Diagnose


Het rotavirus is een enterische infectie, dus is het aantonen van het virus in de mest van levende biggen of in dunne darminhoud van dode biggen het meest geschikt. Stalen worden best zo snel mogelijk na het optreden van de symptomen gecollecteerd in de acute fase.
Vroeger werd de diagnose van rotavirus infecties uitgevoerd met elektronenmicroscopie, maar deze methode heeft een lagere gevoeligheid. Ongeveer 6 log10 viruspartikels zijn nodig om gedetecteerd te kunnen worden.
Voor het aantonen van antigenen van het virus worden vaak immunochromatografische strips of ELISA assays gebruikt. Deze zijn in vele gevallen niet specifiek ontwikkeld voor de detectie van varkensrotavirussen, waardoor hun gevoeligheid soms in vraag gesteld kan worden.
Om een onderscheid te kunnen maken tussen de verschillende rotavirus species die voorkomen bij varkens, zoals A, B, C en H, zijn moleculaire diagnostische methoden veel interessanter.
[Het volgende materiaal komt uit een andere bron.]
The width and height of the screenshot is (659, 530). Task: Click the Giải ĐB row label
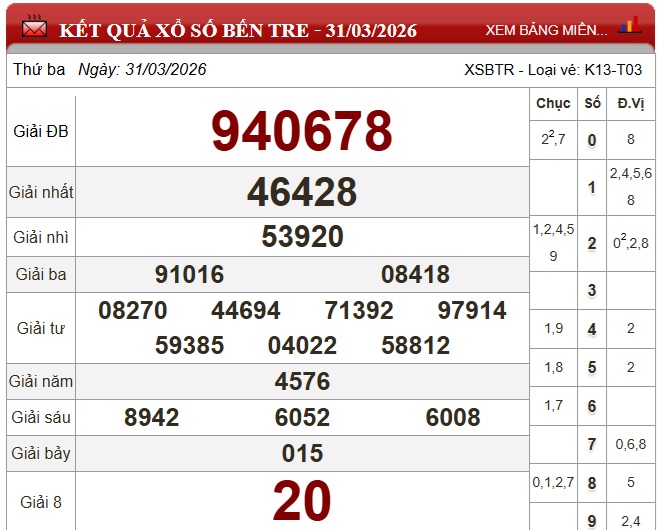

Een nieuwe real-time PCR assay die ontwikkeld werd aan het Laboratorium Virologie bleek veel gevoeliger dan courant gebruikte sneltesten (strips en ELISA) om groep A rotavirussen te detecteren. Het voordeel van deze test is dat het kwantificatie van de virale uitscheiding toelaat (Theuns et al., 2014). Eén van de doelen van dit IWT LA traject is om te bepalen welke virale ladingen kritisch zijn voor het ontstaan van klinische diarree of vanaf welke ladingen er eerder gevaar is voor subklinische infecties. Ook voor groep C rotavirussen bij varkens werden reeds real-time PCR testen op punt gesteld en deze kunnen gebruikt worden in de diagnostiek (Theuns et al., 2015). Diagnostische testen voor rotavirus B en H zullen ontwikkeld worden tijdens het IWT LA traject en als het klinisch belang van deze species kan aangetoond worden, zullen ze ingeschakeld worden in de diagnostiek.